Cantor showed that the sets $\mathbb{Q}$ and $\mathbb{Z}$ have the same cardinality as the natural numbers $\mathbb{N}$ by constructing a pairing of the two sets, or a bijective function $ \pi_{\mathbb{Z}} : \mathbb{N} \rightarrow \mathbb{Z}$ and $ \pi_{\mathbb{Q}} : \mathbb{N} \rightarrow \mathbb{Q}$.
Let $\mathbb{P}$ denote the set of prime numbers. Is it possible to construct such a pairing function, $ \pi_{\mathbb{P}} : \mathbb{N} \rightarrow \mathbb{P}$ ?
It's clear that $|\mathbb{P}| \leq |\mathbb{N}| = \aleph_0$ since $\mathbb{P} \subset \mathbb{N}$. Is it possible to show that $|\mathbb{P}| \geq |\mathbb{N}|$, or do we have $|\mathbb{P}| < |\mathbb{N}|$ ?
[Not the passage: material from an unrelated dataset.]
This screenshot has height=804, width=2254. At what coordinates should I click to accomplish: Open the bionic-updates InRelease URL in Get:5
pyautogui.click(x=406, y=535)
 A: Since $\Bbb P \subset \Bbb N$, we have a natural ordering inherited on $\Bbb P$. Since it is a subset of a well-ordering, the induced ordering is again a well-ordering.
Thus we have that $(\Bbb P, <)$ is an infinite well-ordering; it is clear that it contains no limits.
Therefore, the order-type of $(\Bbb P, <)$ must be $\omega$, meaning that it can be put in direct bijective correspondence with $\Bbb N$.

Effectively, this proof (which hinges on the theorem "every well-ordering is order-isomorphic to a unique ordinal") gives a bijection by the following recursive definition:
$$f: \Bbb N \to \Bbb P: f(n) := \begin{cases}\inf \Bbb P &: n = 0\\\inf(\Bbb P \setminus\{f(1)\ldots f(m)\}) &: n = m+1\end{cases}$$
That is, "$f(n)$ is the $n+1$st smallest prime number".
A: $\aleph_0$ is the smallest infinite cardinal. Therefore, since $\mathbb{P}$ is infinite, $|\mathbb{P}| \geq \aleph_0$. Finally, $|\mathbb{P}|= \aleph_0$.
A: It is not hard to show that every infinite subset of $\Bbb N$ is in fact of cardinality $\aleph_0$. Let $A$ be such set, and define the following function: $$f(a)=\big|\{n\in A\mid n<a\}\big|.$$
It's not very hard to see that this is a bijection between $A$ and $\Bbb N$.
So we have that the cardinality of $\Bbb P$ is $\aleph_0$ just as well.

Another point worth mentioning is that if $|A|<\aleph_0$ then by definition $A$ is finite (because $\aleph_0$ is a minimal cardinal above the finite cardinals), so if $\Bbb P$ has cardinality smaller than $\aleph_0$ it is finite, in contradiction to all those proofs given that it's not.